● Task prompt
Continue the leadership essay below from the point where it stops, after its final sentence.

+++ Source extract +++

Leader

A few years ago, I met with a leading CEO on the Island to build an innovation ecosystem. After an hour and a half, I had the sense this was going nowhere fast, and I said, “I can’t help but feel we have the best steak in town, but everyone is a vegetarian.” He laughed and said I was spot on. He explained that although people talked about innovation, upgrading critical thinking and a whole smorgasbord of other wishes, business leaders were comfortable, no one wanted to challenge the status quo.

The status quo has now been well and truly disrupted. With it comes an enormous opportunity for the Island – its companies and the broader community, current business leaders and future entrepreneurs alike. But opportunity isn’t enough. We need to rise to the challenge and turn those opportunities into reality – to unlock value.

The question is how. Here are a few things to set you off in the right direction.

1. Reflect and (re)calibrate

Business leaders are humans first. Leaders often feel they need to be a particular type of person to be a leader, to project strength and confidence. To continue down a specific path because that’s what was decided or indeed, what’s expected.

COVID has had a seismic effect on all of us, costing us dearly – in loss of life, emotional anguish and financial loss. Events like this impact us to the core. They can break us or make us stronger. We shouldn’t block out these events and the hurts they have caused but instead leverage them to up our game. Not to be tougher but to be wiser. 

If we are wise, we will recognise we don’t have endless tomorrows and reflect on what we are doing with our time – how we are investing it, what we hope to achieve. It’s a time to review our current trajectory and what future we are setting in motion. As leaders, we also need to question how we are getting others to spend their time. Are we getting people to do mind-numbing jobs, or are we engaging our teams in meaningful work?

Above all, we need to ask how we can best leverage our positions of influence to add greater value – to serve, to build back better.

+++ Data shown +++

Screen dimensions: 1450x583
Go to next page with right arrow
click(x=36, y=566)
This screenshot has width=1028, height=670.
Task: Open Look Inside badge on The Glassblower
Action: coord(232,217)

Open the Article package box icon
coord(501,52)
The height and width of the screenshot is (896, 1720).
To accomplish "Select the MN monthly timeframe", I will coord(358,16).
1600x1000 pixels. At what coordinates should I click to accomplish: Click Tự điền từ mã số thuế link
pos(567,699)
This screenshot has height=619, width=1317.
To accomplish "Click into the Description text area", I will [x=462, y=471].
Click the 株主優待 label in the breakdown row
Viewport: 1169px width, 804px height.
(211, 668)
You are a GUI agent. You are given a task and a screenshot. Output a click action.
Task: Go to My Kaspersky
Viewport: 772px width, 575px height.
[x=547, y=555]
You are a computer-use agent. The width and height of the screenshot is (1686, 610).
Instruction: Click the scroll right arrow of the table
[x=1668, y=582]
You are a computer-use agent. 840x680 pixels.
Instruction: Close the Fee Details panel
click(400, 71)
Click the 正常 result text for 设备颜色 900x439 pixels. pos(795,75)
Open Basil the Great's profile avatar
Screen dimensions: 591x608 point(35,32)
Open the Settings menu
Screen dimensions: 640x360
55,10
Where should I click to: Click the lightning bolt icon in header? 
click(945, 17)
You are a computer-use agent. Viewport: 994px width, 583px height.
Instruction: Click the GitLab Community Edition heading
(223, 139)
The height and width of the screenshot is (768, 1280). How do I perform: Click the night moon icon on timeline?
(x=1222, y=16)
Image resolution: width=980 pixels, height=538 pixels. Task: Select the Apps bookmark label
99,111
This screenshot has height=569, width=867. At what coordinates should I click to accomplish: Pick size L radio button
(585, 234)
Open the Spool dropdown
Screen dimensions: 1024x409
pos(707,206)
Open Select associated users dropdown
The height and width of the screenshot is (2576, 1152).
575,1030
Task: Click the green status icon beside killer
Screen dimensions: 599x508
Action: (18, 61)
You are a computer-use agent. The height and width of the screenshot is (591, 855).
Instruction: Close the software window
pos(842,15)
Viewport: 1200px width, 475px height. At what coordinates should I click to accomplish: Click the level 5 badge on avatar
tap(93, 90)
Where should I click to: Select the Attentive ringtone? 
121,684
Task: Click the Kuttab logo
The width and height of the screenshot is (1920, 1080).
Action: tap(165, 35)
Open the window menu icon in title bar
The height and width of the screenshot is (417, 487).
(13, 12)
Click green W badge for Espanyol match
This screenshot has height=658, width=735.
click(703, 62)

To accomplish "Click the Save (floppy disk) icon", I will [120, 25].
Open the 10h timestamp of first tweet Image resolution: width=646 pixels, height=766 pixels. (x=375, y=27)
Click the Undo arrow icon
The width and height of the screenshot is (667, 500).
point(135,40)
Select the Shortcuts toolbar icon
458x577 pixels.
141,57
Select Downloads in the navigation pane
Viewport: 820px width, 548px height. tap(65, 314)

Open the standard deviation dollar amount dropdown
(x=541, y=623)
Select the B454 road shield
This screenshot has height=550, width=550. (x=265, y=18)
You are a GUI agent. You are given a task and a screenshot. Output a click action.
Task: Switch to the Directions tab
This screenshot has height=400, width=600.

+++

● Written response
2. Be a leader, not a follower

COVID was not a black swan event – a term coined by Nassim Taleb in his bestselling 2007 book. Indeed, Bill Gates, Laurie Garrett, and Taleb himself predicted such an event. But busy in our day to day lives, we ignored it or worse, assumed someone else had their hand on the tiller. That someone somewhere had a plan. The evidence shows otherwise.

Other events are predicted too, such as climate change and the fourth industrial revolution. We know about them, but what are we doing to address them? Are we waiting for the government to put new regulations in place before we take action, or are we going to step up, question our current practices and lead by example? Are we going to be proactive or reactive?

3. Create a climate of collaboration

Contrary to popular belief, just because you are the leader doesn’t mean you have all the answers. Great leaders dare to surround themselves by people who are smarter than them. They get their ego out of the way, challenge their preconceived notions and take on new ideas and perspectives. They foster an environment of trust and fair play (i.e. not taking on someone’s idea and making it out as their own). And they are decisive – they have the courage to make a decision – in a timely way. This is particularly important for companies collaborating with entrepreneurs and innovators where time is of the essence. 

COVID is with us. It’s part of our reality. It has made us closer and made us appreciate things we previously took for granted. Let’s learn from the past year. Let’s leverage that same spirit of unity and collaboration to rebuild our economy beyond the next quarter. Let us instead commit to build back better, creating companies and a country where future generations don’t just survive but thrive.